DATA SUPPLIED Block Start

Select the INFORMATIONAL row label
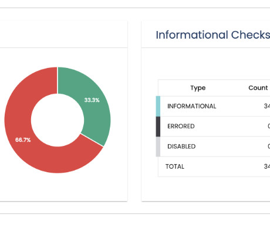 (192, 106)
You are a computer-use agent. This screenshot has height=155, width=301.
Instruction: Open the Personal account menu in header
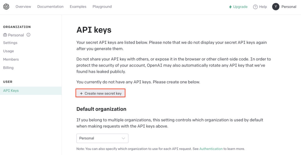coord(289,7)
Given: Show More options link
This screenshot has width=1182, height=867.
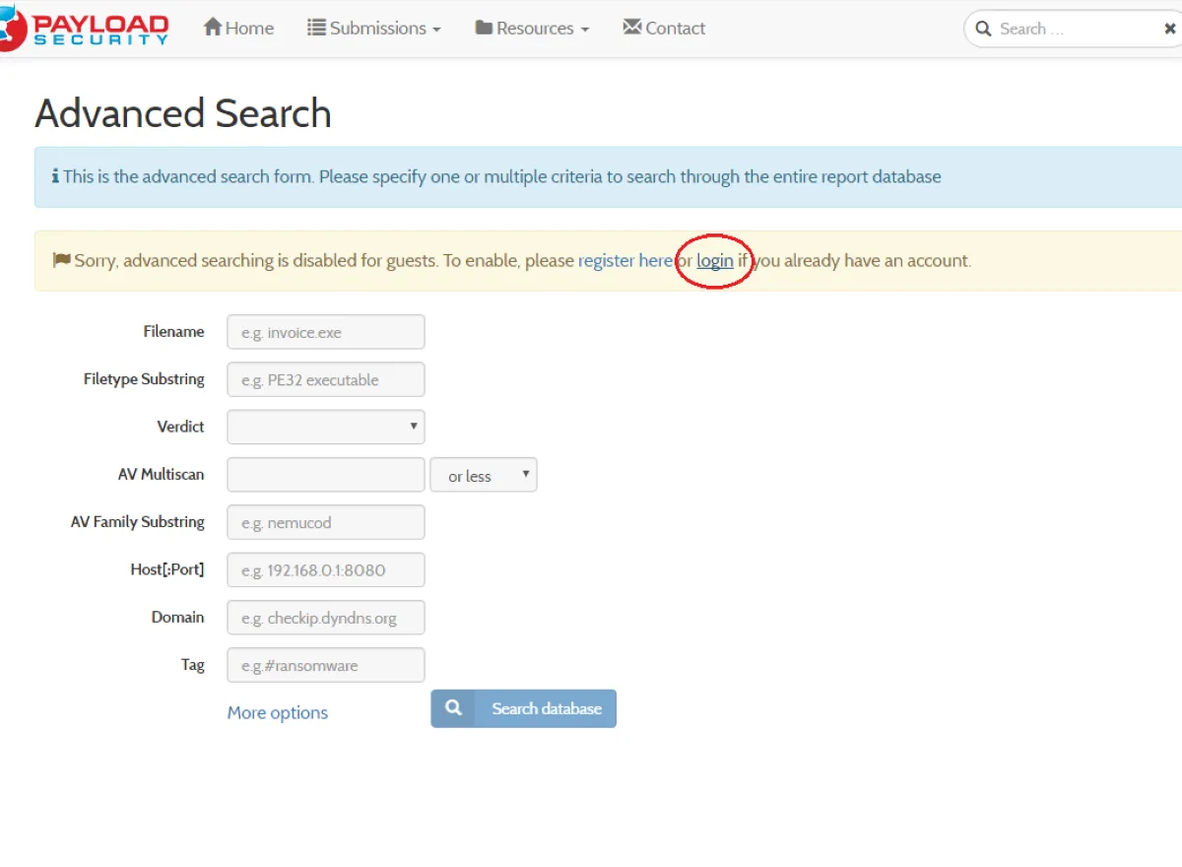Looking at the screenshot, I should tap(278, 712).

DATA SUPPLIED Block End

TASK OBJECTIVE:
The pictures alone are to be left out when the data above is copied; all else must match exactly.

EXERCISE SOLUTION:
Select the INFORMATIONAL row label
 (192, 106)
You are a computer-use agent. This screenshot has height=155, width=301.
Instruction: Open the Personal account menu in header
coord(289,7)
Given: Show More options link
This screenshot has width=1182, height=867.
Looking at the screenshot, I should tap(278, 712).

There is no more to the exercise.